Revivifying the Grey
The West Coast of the South Island is geographically isolated from the rest of New Zealand, divided by the Southern Alps. Small West Coast towns have developed to service the exploration and extraction of natural resources as well as forestry and agriculture. Constantly in a state of flux, these service towns are transitioning from their industrial past to the technological age, while their location means they are also likely to be subject to a significant natural disaster in the foreseeable future, as tectonic movements on the alpine fault indicate a large earthquake is predicted to strike the West Coast region. This earthquake threat, the economic decline created by the lack of work, and urban drift, resulting from the transition from its industrial heritage, have fuelled the decay of these small service towns and impacted on the livelihoods of the communities of ‘coasters’ who live there.

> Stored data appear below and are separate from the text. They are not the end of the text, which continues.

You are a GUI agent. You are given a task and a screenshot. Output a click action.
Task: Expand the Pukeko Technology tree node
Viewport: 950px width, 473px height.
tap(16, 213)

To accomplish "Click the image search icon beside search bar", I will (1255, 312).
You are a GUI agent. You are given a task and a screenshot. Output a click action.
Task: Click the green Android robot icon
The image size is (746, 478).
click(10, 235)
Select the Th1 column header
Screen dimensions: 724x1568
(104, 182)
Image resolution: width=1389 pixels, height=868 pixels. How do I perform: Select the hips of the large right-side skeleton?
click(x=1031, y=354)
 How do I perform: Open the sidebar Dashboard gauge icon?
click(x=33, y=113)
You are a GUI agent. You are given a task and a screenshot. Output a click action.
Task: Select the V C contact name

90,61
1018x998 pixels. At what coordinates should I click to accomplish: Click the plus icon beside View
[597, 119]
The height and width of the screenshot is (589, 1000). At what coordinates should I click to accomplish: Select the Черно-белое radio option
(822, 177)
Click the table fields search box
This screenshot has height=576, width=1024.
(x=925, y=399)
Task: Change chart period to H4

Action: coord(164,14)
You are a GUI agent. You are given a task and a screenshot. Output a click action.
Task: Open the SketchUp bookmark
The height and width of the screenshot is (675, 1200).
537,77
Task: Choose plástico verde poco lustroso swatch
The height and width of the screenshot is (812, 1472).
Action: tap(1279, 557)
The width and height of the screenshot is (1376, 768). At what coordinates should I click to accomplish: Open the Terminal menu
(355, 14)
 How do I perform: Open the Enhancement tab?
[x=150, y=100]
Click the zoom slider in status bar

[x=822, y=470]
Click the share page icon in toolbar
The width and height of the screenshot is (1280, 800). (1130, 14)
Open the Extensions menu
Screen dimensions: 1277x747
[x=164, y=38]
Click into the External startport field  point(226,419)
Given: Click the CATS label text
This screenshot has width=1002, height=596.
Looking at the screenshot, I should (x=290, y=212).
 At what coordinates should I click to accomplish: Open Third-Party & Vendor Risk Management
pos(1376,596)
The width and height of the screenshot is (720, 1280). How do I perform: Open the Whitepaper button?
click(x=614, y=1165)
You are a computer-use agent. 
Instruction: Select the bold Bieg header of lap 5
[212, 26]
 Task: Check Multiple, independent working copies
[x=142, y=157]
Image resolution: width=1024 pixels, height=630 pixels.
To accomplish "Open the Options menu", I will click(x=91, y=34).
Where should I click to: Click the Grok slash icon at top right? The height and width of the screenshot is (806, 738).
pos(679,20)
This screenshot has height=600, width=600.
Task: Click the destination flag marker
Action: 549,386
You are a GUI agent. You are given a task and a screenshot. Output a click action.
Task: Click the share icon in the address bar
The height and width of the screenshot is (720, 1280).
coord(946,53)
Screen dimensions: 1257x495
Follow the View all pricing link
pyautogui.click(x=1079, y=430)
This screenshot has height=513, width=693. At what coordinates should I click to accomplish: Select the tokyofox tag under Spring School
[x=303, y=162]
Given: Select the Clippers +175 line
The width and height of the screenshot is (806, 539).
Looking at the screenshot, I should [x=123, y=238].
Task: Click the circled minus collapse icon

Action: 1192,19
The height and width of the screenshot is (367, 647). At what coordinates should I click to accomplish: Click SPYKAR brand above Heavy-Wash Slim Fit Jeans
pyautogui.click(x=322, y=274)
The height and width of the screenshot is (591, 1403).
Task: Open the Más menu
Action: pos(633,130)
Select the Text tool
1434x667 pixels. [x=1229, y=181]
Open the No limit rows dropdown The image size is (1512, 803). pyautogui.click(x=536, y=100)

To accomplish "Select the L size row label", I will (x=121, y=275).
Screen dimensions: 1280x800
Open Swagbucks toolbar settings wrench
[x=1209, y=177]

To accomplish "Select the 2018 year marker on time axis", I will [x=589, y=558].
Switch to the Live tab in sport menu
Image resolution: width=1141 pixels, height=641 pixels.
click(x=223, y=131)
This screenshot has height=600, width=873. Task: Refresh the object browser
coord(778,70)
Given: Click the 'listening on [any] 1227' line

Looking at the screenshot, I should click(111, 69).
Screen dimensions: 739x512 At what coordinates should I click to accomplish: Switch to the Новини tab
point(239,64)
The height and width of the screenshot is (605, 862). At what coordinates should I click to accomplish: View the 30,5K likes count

The importance of Greymouth, the largest town on the West Coast, and the many issues that it faces and will continue to face, are the main focus of this thesis. It explores the notion of a hypothetical, yet possible, scenario of the alpine fault triggering an earthquake, causing the West Coast region to be ‘cut off’ by road and rail from the rest of the South Island. As well as this, the probability of the government abandoning the West Coast due to the high economic cost of supporting a declining region is highly likely, leaving locals to rely on each other. This thesis examines the current context of Greymouth, both at a hypothetical and realistic level, and proposes an architectural strategy that can deal with the threat of a natural disaster and the economic problems identified whilst enhancing the connectivity of the township of Greymouth to its industrial past.
In creating a solution for the two main problems, this thesis explores multiple interventions which work together to address social, environmental and economic issues that, overall, will revitalise the township of Greymouth and increase its, and the wider West Coast region's resilience to the future impact of an earthquake and the current economic problems.